Worth monitoring, but this is a Korean regional product play, not a global blockbuster story. Boryung's Kanarb family generated approximately 136 billion won (~$102M) in 2024 sales, and management has targeted 200 billion won (~$150M) by 2026 [8]. Adding a diabetes FDC extends the franchise into a new therapeutic adjacency, which could add meaningful incremental revenue in Korea. But the global picture is limited. Fimasartan has not achieved significant market share outside of Korea and select markets in Asia and Latin America, and the cross-disease FDC strategy is regionally focused. The competitive threat from SGLT2 inhibitor-based combinations is real - drugs like empagliflozin and dapagliflozin offer cardiovascular and renal protection beyond glucose lowering, which DPP-4 inhibitors do not. Boryung has acknowledged this shift with their separate Trubuddy product (dapagliflozin/pioglitazone, approved September 2023) [9]. Check back after April 2025 for Phase 3 readout.

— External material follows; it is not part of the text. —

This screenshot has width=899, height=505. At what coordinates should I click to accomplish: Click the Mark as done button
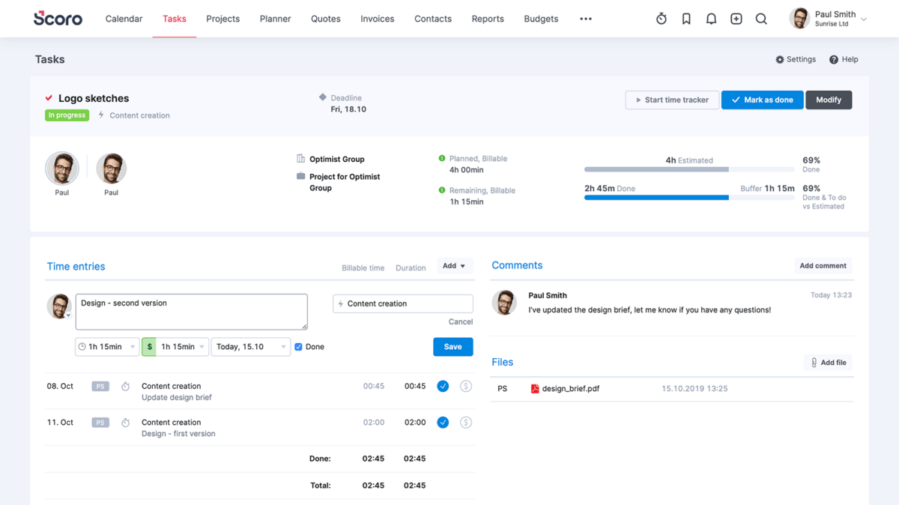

The data point to watch is not whether the combination works - it will - but whether Boryung can demonstrate anything beyond bioequivalence to co-administered pills. Any signal of additive benefit on cardiometabolic endpoints would change the story entirely. For now, file this under: smart regional FDC strategy from a company that knows how to execute these programs, operating in a space (cross-disease polypills) that the rest of the world has largely ignored.